Postby wombatK » Sat Jun 12, 2010 10:20 pm

Half the population (roughly) are women. The media show programs that get viewer numbers - that's what sells their advertising and pays their bills. If you could get half the population watching a women's sporting event, there'd be no shortage of advertisers, sponsors and TV coverage.

My hunch is that the problem for women's sports is that women don't want to watch it. The majority of women aren't interested in watching any gladitorial event - the only competitive stuff that really grabs their interest is Master Chef.

Trying to appeal to baser male instincts (a la Lingerie League or Beach Volleyball) is not the way to go. You've got to find a way to get women interested in sporting competition and watching it.

This could be difficult if this evolutionary anthropologists explanation is right:
To some evolutionary anthropologists, it's only natural that women would show less interest in sports. ''Both sexes like the exercise and challenge of sports, but for men it's also a basic display behavior for impressing and winning a mate,'' said Helen Fisher, an anthropologist at Rutgers University.
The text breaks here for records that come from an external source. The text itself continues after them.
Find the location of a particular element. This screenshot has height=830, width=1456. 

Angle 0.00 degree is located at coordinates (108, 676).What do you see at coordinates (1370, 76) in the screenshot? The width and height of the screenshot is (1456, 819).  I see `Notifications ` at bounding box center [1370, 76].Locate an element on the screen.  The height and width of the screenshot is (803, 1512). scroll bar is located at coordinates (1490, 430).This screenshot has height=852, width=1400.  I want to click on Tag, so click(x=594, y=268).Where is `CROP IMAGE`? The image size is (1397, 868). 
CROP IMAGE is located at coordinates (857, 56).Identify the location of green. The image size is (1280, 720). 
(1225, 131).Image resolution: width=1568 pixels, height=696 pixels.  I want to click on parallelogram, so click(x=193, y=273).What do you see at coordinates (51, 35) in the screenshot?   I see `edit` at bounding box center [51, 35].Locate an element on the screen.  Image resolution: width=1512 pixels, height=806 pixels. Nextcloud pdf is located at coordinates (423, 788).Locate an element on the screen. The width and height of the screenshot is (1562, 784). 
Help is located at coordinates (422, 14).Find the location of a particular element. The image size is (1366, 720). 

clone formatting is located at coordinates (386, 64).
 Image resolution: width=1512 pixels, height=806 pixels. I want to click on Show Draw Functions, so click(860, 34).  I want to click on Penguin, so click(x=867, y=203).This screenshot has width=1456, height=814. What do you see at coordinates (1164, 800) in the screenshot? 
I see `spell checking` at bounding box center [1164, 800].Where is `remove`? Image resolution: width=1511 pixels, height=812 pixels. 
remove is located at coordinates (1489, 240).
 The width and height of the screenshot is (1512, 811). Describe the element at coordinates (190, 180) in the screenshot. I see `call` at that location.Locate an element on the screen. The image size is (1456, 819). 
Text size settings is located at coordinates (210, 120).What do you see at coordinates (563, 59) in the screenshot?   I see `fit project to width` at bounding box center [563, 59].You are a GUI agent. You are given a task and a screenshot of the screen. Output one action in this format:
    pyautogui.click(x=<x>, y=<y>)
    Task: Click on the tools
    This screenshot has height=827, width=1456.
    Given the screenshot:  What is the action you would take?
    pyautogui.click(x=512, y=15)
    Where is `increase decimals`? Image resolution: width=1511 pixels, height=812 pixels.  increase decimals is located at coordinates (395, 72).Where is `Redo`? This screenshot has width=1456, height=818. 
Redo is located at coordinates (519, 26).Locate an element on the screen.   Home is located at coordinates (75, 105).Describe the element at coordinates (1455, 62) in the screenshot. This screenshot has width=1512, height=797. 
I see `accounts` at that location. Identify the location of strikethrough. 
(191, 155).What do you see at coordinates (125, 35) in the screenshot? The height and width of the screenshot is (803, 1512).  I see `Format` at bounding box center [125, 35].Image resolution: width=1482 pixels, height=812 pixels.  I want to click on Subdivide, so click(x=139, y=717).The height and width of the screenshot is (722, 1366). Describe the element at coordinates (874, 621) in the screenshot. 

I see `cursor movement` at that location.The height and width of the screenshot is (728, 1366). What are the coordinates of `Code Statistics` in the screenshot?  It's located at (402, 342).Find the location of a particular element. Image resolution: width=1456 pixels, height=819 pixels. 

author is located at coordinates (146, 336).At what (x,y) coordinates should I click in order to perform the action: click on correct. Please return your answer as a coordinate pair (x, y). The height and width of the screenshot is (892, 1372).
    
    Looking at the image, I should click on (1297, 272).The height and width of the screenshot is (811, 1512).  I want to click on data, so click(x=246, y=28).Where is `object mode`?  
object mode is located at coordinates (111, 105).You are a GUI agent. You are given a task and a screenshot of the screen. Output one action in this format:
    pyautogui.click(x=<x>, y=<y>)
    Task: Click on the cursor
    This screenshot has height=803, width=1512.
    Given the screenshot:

But don't women need the discipline and teamwork taught on the playing fields, too? ''You don't need football to learn how to succeed in school or the office,'' Dr. Fisher said. ''You don't surround a computer and tackle it. You need the ability to read and discuss and compromise -- the kind of skills that women were developing around the campfire while men were off fighting and chasing animals.''
(from Ideas & Trends; Why Don't Women Watch Women's Sports? By John Tierney, NY Times, 2003.

It's been more than a generation since the Female Eunuch and Womens Lib started trying to change this state of affairs. I've noticed increasing numbers of (younger) women drivers are acting aggressively on the road over the last decade or so. It could possibly be a a harbinger indicating that women are increasingly less content with "keeping campfires burning" behavior. However I'm not sure yet that driving aggressively is mate-attracting behavior. Many males feel threatened by strong and aggressive women (drivers or sportswomen), and that further detracts from women's participation and viewing habits.

The situation for womens sporting might change for the better - but it's a long and slow process to change what interests women viewers.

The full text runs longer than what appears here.